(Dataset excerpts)
*-*-*
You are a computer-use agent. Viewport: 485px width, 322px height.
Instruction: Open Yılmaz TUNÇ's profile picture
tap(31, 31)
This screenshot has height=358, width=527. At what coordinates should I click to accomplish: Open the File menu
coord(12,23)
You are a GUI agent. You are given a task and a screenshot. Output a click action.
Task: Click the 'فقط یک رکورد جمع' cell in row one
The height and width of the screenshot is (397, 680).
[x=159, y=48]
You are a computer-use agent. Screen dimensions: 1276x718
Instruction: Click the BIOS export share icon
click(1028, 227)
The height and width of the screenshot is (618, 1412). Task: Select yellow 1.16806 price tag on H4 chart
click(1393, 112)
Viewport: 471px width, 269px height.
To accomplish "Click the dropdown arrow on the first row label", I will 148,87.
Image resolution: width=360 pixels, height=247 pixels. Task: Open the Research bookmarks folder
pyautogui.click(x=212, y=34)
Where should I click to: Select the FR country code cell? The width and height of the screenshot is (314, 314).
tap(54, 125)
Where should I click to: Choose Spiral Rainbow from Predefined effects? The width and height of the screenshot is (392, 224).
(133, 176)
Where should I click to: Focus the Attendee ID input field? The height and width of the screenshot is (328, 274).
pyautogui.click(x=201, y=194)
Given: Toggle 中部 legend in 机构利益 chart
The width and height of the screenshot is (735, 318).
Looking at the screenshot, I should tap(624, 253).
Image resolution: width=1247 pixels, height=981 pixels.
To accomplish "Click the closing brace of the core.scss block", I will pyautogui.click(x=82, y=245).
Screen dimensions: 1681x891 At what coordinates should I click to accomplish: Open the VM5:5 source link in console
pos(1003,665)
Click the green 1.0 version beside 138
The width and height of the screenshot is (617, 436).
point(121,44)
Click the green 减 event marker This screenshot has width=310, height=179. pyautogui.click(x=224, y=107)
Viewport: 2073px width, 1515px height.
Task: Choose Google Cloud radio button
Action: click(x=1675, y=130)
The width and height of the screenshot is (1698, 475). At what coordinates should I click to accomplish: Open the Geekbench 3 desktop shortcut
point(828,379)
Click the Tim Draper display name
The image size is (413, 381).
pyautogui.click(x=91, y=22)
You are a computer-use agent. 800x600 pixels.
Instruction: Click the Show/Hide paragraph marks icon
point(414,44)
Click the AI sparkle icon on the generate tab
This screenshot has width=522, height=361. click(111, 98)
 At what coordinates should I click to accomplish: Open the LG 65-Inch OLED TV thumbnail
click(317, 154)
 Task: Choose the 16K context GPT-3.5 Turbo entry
*-*-*
What this task involves >> Print all of the entries again, exactly as written.

Written solution >>
You are a computer-use agent. Viewport: 485px width, 322px height.
Instruction: Open Yılmaz TUNÇ's profile picture
tap(31, 31)
This screenshot has height=358, width=527. At what coordinates should I click to accomplish: Open the File menu
coord(12,23)
You are a GUI agent. You are given a task and a screenshot. Output a click action.
Task: Click the 'فقط یک رکورد جمع' cell in row one
The height and width of the screenshot is (397, 680).
[x=159, y=48]
You are a computer-use agent. Screen dimensions: 1276x718
Instruction: Click the BIOS export share icon
click(1028, 227)
The height and width of the screenshot is (618, 1412). Task: Select yellow 1.16806 price tag on H4 chart
click(1393, 112)
Viewport: 471px width, 269px height.
To accomplish "Click the dropdown arrow on the first row label", I will 148,87.
Image resolution: width=360 pixels, height=247 pixels. Task: Open the Research bookmarks folder
pyautogui.click(x=212, y=34)
Where should I click to: Select the FR country code cell? The width and height of the screenshot is (314, 314).
tap(54, 125)
Where should I click to: Choose Spiral Rainbow from Predefined effects? The width and height of the screenshot is (392, 224).
(133, 176)
Where should I click to: Focus the Attendee ID input field? The height and width of the screenshot is (328, 274).
pyautogui.click(x=201, y=194)
Given: Toggle 中部 legend in 机构利益 chart
The width and height of the screenshot is (735, 318).
Looking at the screenshot, I should tap(624, 253).
Image resolution: width=1247 pixels, height=981 pixels.
To accomplish "Click the closing brace of the core.scss block", I will pyautogui.click(x=82, y=245).
Screen dimensions: 1681x891 At what coordinates should I click to accomplish: Open the VM5:5 source link in console
pos(1003,665)
Click the green 1.0 version beside 138
The width and height of the screenshot is (617, 436).
point(121,44)
Click the green 减 event marker This screenshot has width=310, height=179. pyautogui.click(x=224, y=107)
Viewport: 2073px width, 1515px height.
Task: Choose Google Cloud radio button
Action: click(x=1675, y=130)
The width and height of the screenshot is (1698, 475). At what coordinates should I click to accomplish: Open the Geekbench 3 desktop shortcut
point(828,379)
Click the Tim Draper display name
The image size is (413, 381).
pyautogui.click(x=91, y=22)
You are a computer-use agent. 800x600 pixels.
Instruction: Click the Show/Hide paragraph marks icon
point(414,44)
Click the AI sparkle icon on the generate tab
This screenshot has width=522, height=361. click(111, 98)
 At what coordinates should I click to accomplish: Open the LG 65-Inch OLED TV thumbnail
click(317, 154)
 Task: Choose the 16K context GPT-3.5 Turbo entry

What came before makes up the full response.